ФОРМУЛИРОВКА ЗАДАНИЯ 1:
Как зовут сыновей Манилова, согласно тексту о «Мертвых душах»?
ФОРМУЛИРОВКА ЗАДАНИЯ 2:
Продолжите текст о «Мертвых душах» с того места, где он обрывается.

ИСХОДНЫЙ ДОКУМЕНТ:
■ ■ ■ ■ ■
Речь идет о героической обороне защитников греческого горо­да Миссолунги, о доблестном вожде греческих повстанцев Теодори- се Колокотронисе...

Но именно портрет последнего героя вместе с портретами других героев освободительной войны греков — Маврокордато, Миаулиса и Канариса и портретом героя Отечественной войны

Багратиона висит в доме помещика Собакевича в «Мертвых душах». О греческом восстании призваны, по-видимому, напо­минать и имена сыновей Манилова — Фемистоклюс и Алкид. Некую готовность выступить на брань — если «предстанет слу­чай рвануться всем на дело, невозможное ни для какого другого народа» — прообразуют сходные реалии в описании других героев поэмы: портрет Кутузова в доме Коробочки, упоминание о Суво­рове в связи с «геройской» атакой Ноздревым Чичикова, намек на армейское прошлое Манилова, «пожелтевший гравюр какого- то сражения, с огромными барабанами, кричащими солдатами в треугольных шляпах и тонущими конями» в комнате Плюшкина и даже упоминание о «пожелтевшей» зубочистке этого героя, «кото­рою хозяин... ковырял в зубах своих еще до нашествия французов». Участники «кампании двенадцатого года» есть и среди городских чиновников первого тома «Мертвых душ». Да и сам Чичиков, которого эти «догадливые» чиновники сравнивают в поэме то с разбойником Копейкиным, то с самим Наполеоном, способен, по убеждению автора, к лучшему применению своих недюжинных способностей. «Я все думаю о том, — говорит Чичикову Муразов во втором томе поэмы, — какой бы из вас был человек, если бы так же, и силою и терпением, да подвизались бы на добрый труд и для лучшей <цели>!»

«Но возможно ли преображение души, не знающей иных целей, кроме житейского устроения с помощью материальных средств? — вопрошал В. В. Зеньковский. — Это и для нас, вообще для всей темы христианской культуры есть радикальный и решающий пункт: возможно ли религиозное преображение современности, до последних глубин связавшей себя с материальными ценностя­ми?» {Зеньковский В., проф. прот. Н. В. Гоголь. С. 89). По убежде­нию отца Василия Зеньковского, «чичиковщина не есть Чичиков, — и типическое относится к Чичикову лишь как воплощение чичиков­щины. Как ни подавлена свобода Чичикова “обольщением богат­ства”... его свобода все же в нем остается — что и есть просвет. Сила художественного зрения Гоголя в том и заключалась, что, добравшись до самой “сути” и “сущности” всякой чичиковщины, он тем самым понял возможность победы Чичикова над чичиков­щиной. Отсюда и вырос план дальнейших частей “Мертвых душ”» (Там же. С. 90). Поэтому-то, имея в виду соотношение пагубной, «европейской» оболочки характеров своих героев с их «коренной», сокрытой под иноземной «корой» «самоцветной» основой, Гоголь в письме к графине Л. К. Виельгорской «Страхи и ужасы России» писал: «То, что вы мне объявляете по секрету, есть еще не более как одна часть всего дела... если бы я вам рассказал то, что я знаю... тогда бы, точно, помутились ваши мысли и вы сами подумали бы, как бы убежать из России. Но куды бежать? вот вопрос. Европе при­шлось еще трудней, нежели России. Разница в том, что там никто еще этого вполне не видит...»
■ ■ ■ ■ ■
СТРОКИ ДАННЫХ:

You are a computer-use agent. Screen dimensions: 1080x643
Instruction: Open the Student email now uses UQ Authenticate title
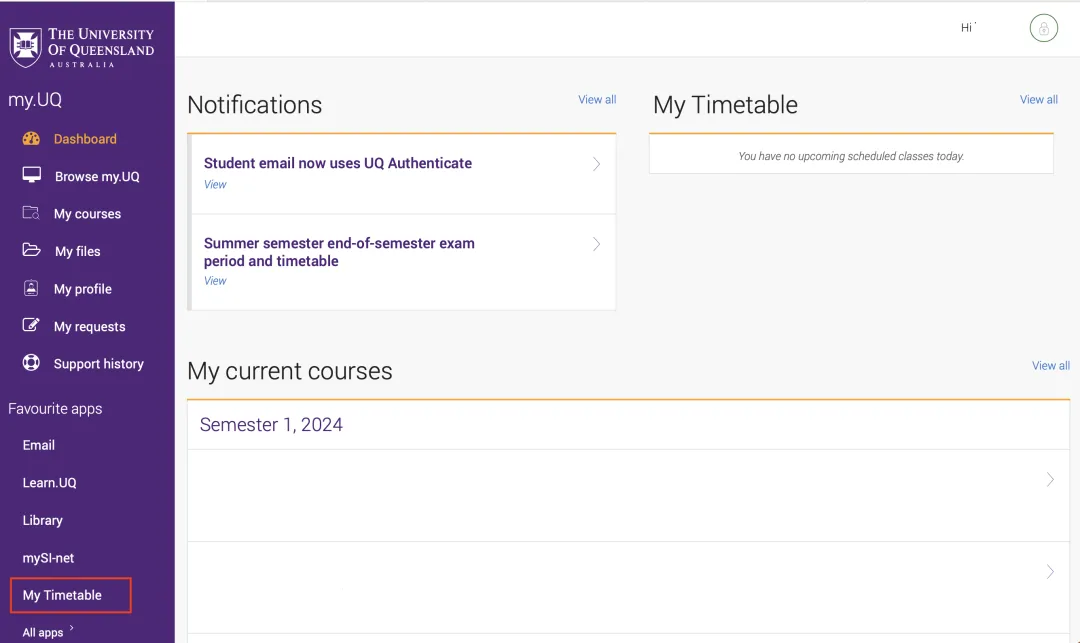[338, 163]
■ ■ ■ ■ ■
ПИСЬМЕННЫЙ ОТВЕТ 1:
Фемистоклюс и Алкид.

ПИСЬМЕННЫЙ ОТВЕТ 2:
В заключении статьи «В чем же наконец существо русской поэзии и в чем ее особенность» Гоголь прямо указывает на ту брань, которая предстоит его героям, — «другую, высшую битву... уже не за временную нашу свободу, права и привилегии наши, но за нашу душу...» «...И если предстанет нам всем какое-нибудь дело, реши­тельно невозможное ни для какого другого народа, — повторял он еще раз в статье «Светлое Воскресенье», — хотя бы даже, например, сбросить с себя вдруг и разом все недостатки наши, все позорящее высокую природу человека, что с болью собственного тела, не пожа­лев самих себя, как в двенадцатом году, не пожалев имуществ, жгли домы свои и земные достатки, так рванется у нас все сбрасывать с себя позорящее и пятнающее нас...» И — «...праздник Воскресе­ния Христова воспразднуется прежде у нас, чем у других».

Об этом же пророчески предвозвещает и финал первого тома поэмы: «Русь, куда же несешься ты? дай ответ. Не дает ответа... летит мимо все, что ни есть на земле, и, косясь, постораниваются и дают ей дорогу другие народы и государства».

Игорь Виноградов


Мертвые души

Текст печатается по изд.: Гоголь Н. В. Собр. соч.: В 9 т. / Сост., подготовка текстов и коммент. В. А. Воропаева, И. А. Виноградова. М.: Русская книга, 1994. В отдельных случаях текст заново сверен с автографами и прижизненными изданиями. Отсутствующие в ру­кописи, но необходимые по смыслу слова обозначены угловыми скобками; слова, зачеркнутые в рукописи автором, — квадратными.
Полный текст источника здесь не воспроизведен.